Assurance category: High and risk category: high
It is insufficient to cryptographically sign components being distributed and assume they're protected. Instead, the system must be prepared for when, not if, its private keys are compromised. The ability to rotate and revoke private keys must be built into the distribution mechanism. This distribution mechanism must allow users to ensure that they are using a currently trusted set of keys, and not keys that have previously been revoked. This requires a notion of timeliness, similar to the one used by TUF. Additionally, multiple keys must be used, especially for different tasks or roles, and a threshold of keys must be required for important roles. Finally, minimal trust must be placed in high-risk keys like those that are stored online or used in automated roles.
Assurance category: High and risk category: high
An internal image registry should be deployed and configured to support internal artefact distribution with the security properties described in this section. This might be accomplished by distributing metadata using the proposed OCI artefact manifest50.

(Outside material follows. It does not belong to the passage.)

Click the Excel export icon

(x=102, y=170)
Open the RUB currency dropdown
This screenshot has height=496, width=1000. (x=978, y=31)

Encrypt artefacts before distribution & ensure only authorized platforms have decryption capabilities
Assurance category: High and risk category: high
The confidentiality of the image and its contents can be protected by encrypting it. This ensures that the contents of the artefact remain confidential in transit and at rest, until it is consumed. These artefacts can be encrypted so that they are accessible by authorized parties, such as the clusters, vulnerability scanners, etc. OCI image encryption is implemented via the ocicrypt library, supported by CNCF projects containerd and cri-o runtimes, as well as build tools such as buildah and skopeo.
Encrypting artefacts allows its view or use to be tied to a key relying less on the trust of the distribution infrastructure (e.g. registries). It is recommended organizations use key management and distribution systems with identity and attestation mechanisms (e.g. SPIFFE/SPIRE) to accomplish this.

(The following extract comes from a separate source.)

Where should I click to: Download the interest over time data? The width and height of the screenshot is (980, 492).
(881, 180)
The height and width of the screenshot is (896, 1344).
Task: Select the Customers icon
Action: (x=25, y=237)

Software delivery systems have been historically prone to several types of attacks. The Update Framework (TUF)51 has been designed to be resistant to these attacks. Therefore, any system designed to distribute software artefacts and their corresponding metadata must have several properties that enable them to counter the attacks defined in the TUF spec: Trust, Compromise Resilience, Integrity, and Freshness. In addition the system must contain preventive and detective capabilities to monitor its security posture and report if attempts to compromise are discovered.
Assurance categories: Moderate to high and risk categories: Moderate to high
Clients receiving software artefacts from the distribution mechanism must be able to verify the integrity of the downloaded files. It's also vital that the view a client has of the repository is consistent and up to date so the client sees the latest version of all the files it has access to. This is especially necessary for highly volatile repositories.

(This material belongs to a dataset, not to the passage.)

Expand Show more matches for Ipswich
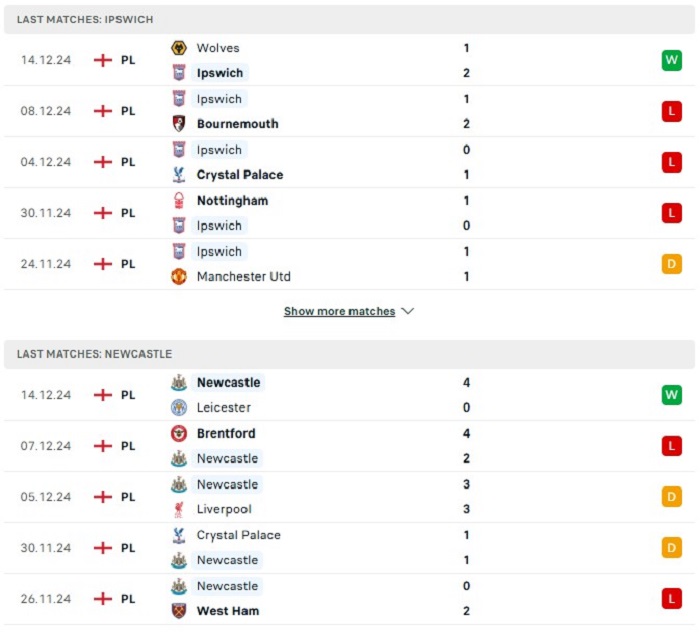 (x=339, y=311)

Clients must verify the metadata associated with the artefacts. If an SBOM is created, its signatures must be verified, and the associated keys must be validated as belonging to an authorized party. When in-toto metadata is generated, the corresponding verification workflow52 must be executed, which, apart from verifying the signatures of each metadata file, also matches the metadata from each step in the pipeline to the layout of the full supply chain. Adopters can use the reference implementations written in Python53 or Go54 to execute this workflow.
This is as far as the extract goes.